Your message dated Sat, 4 Sep 2021 22:15:48 +0200
with message-id <ytpt9pgd5sjpx...@aurel32.net>
and subject line Re: Bug#757474: libc6: amd copying a SVCXPRT structure leads
to libc's RPC code sending packets of incorrect length
has caused the Debian Bug report #757474,
regarding libc6: amd copying a SVCXPRT structure leads to libc's RPC code
sending packets of incorrect length
to be marked as done.
This means that you claim that the problem has been dealt with.
If this is not the case it is now your responsibility to reopen the
Bug report if necessary, and/or fix the problem forthwith.
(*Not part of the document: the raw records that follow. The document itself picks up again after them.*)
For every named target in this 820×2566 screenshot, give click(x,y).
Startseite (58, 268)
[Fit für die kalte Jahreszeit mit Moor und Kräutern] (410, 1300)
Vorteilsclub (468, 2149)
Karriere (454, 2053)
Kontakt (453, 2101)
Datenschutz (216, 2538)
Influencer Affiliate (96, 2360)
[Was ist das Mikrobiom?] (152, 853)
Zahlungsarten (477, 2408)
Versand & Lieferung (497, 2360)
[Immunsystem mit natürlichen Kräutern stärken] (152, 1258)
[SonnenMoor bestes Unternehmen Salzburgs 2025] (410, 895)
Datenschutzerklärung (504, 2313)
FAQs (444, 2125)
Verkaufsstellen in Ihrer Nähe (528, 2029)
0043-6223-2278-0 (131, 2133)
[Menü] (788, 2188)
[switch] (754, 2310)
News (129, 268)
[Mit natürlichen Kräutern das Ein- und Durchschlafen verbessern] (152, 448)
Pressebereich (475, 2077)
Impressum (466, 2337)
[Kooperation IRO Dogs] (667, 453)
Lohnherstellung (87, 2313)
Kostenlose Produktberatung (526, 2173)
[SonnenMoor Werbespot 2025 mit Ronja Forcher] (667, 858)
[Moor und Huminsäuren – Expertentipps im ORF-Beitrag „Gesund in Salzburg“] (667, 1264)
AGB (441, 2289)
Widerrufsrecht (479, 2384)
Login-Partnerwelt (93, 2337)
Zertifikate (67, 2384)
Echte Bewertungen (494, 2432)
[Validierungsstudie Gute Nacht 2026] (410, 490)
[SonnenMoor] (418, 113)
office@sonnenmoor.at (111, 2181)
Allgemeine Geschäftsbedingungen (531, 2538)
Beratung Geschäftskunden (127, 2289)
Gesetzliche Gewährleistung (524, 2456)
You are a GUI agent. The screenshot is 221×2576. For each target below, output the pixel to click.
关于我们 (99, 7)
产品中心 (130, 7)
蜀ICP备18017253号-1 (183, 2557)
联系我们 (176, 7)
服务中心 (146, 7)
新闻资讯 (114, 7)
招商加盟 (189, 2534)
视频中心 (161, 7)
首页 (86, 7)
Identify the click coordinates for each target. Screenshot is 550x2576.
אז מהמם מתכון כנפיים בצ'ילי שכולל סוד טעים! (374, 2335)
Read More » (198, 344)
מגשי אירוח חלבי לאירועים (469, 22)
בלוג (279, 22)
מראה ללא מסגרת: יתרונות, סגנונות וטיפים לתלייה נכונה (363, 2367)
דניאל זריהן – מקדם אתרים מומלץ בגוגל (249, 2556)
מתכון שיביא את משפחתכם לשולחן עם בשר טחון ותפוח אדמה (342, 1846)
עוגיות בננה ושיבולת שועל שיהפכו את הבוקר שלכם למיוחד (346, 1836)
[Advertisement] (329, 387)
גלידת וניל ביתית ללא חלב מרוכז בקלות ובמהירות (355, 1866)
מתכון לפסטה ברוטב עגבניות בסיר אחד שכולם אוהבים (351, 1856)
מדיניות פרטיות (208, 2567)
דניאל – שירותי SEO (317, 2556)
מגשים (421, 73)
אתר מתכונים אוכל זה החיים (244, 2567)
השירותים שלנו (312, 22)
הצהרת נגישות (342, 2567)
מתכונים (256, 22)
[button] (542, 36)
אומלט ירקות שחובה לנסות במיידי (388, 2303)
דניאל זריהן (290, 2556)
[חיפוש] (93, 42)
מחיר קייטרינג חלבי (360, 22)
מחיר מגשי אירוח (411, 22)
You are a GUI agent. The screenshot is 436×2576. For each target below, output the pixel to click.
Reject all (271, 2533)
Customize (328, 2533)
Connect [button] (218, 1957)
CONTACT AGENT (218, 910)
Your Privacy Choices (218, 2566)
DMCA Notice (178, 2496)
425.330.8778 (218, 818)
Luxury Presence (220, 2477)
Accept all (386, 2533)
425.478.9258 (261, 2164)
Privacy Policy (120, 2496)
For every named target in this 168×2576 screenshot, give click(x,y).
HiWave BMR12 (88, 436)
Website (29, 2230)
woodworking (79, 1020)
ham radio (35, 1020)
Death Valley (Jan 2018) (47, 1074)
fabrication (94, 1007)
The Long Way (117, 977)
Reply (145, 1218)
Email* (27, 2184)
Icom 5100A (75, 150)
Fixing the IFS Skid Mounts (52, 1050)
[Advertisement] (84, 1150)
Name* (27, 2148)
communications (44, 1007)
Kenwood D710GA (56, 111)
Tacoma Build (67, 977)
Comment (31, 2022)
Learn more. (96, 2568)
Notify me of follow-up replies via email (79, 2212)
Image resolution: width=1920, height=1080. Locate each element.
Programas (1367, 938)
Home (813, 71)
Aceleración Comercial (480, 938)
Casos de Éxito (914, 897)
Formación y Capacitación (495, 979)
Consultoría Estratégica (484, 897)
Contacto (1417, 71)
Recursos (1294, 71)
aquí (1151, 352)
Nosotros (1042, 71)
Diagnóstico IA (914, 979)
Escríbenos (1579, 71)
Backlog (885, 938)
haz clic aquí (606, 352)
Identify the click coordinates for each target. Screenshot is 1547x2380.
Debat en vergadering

(NB: If you are a system administrator and have no idea what this
message is talking about, this may indicate a serious mail system
misconfiguration somewhere. Please contact ow...@bugs.debian.org
immediately.)
--
757474: https://bugs.debian.org/cgi-bin/bugreport.cgi?bug=757474
Debian Bug Tracking System
Contact ow...@bugs.debian.org with problems
--- Begin Message ---
Package: libc6
Version: 2.13-38+deb7u3
Severity: normal
Tags: upstream patch
This is really a problem with amd (am-utils), not the eglibc, but it's hard to
solve on amd's side (see topic "NFS v2 RPC reply on LOOKUP" on the am-utils
list) but can easily be hacked around on eglibc's side.
The phenomenon is an amd NFS mount (typically on user login) to stall for 5 or
10 seconds.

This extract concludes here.